7 Comments on “Lauren Boebert On The Ballot”

  1. [1] 
    ListenWhenYouHear wrote:

    Bobert has won the primary.

  2. [2] 
    nypoet22 wrote:

    @russ,

    yeah, that was depressing. boebert is popular with the crazy and vindictive crowd, which is unfortunately a large percentage of republican primary voters.

    @cw,

    Jamal Bowman lost in my wife's home district (technically mine too, but i've been glacially slow with the moving paperwork so I couldn't vote yet).

    I formally nominate Bowman for MDDOTW - for his 20-point primary loss itself, for his defiant non-concession concession speech, and also for the myriad underlying reasons for his loss. he's ignorantly anti-israel in a district with a LOT of Jews, AND he pulls fire alarms in the capital. I do believe he'll be on my "not sorry to see you go" list this December.

    JL

  3. [3] 
    dsws wrote:

    A search turns up many hits saying that the Latimer v Bowman primary was extremely expensive, and that pro-Israel groups provided lots of the funding for Latimer. But they don’t bother with anything substantive that Bowman said on the subject.

    Of course, even when I do find something substantive on a politician's opinions about Israel/Palestine, it's never framed correctly. It always goes along with the political fiction that Hamas and Netanyahu are on opposite sides.

  4. [4] 
    nypoet22 wrote:

    Whose side are fire alarms on?

  5. [5] 
    dsws wrote:

    What? Did Bowman say something about fire alarms?

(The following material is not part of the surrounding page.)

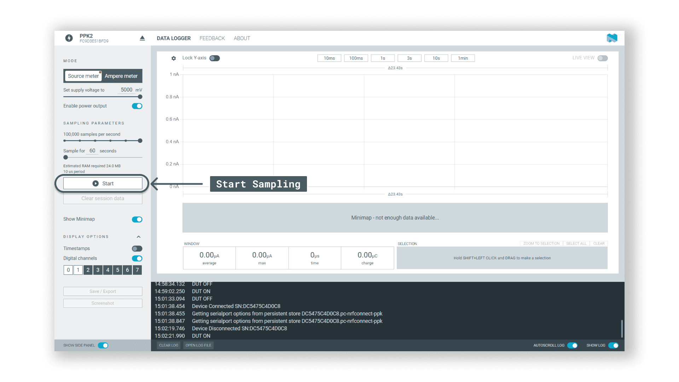Screen dimensions: 679x382
Task: Turn on Timestamps toggle
Action: click(x=137, y=249)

    Fire alarms do not recruit donors and fighters for Hamas. That sort of puts them on the anti-Netanyahu, anti-Hamas side. Although I suppose if they're in buildings used for Hamas recruiting or funding efforts, like banks in Iran or the UAE or something, they sort-of do help keep Hamas going. (Or was it Bahrain instead of UAE? One of the smaller Gulf states has some significant involvement. Hamas certainly isn't just an Iranian effort, anyway.)

  6. [6] 
    nypoet22 wrote:

    bowman didn't just talk about fire alarms, he actually went and pulled one.

    CW wrote about it in his mclaughlin awards last December.

  7. [7] 
    dsws wrote:

    Ah, thanks. I didn't pay much attention to it at the time, because it wasn't anyone I'm ever going to have to decide whether to vote for. Sounds as though Bowman is probably a representative that the Democratic party is better off without.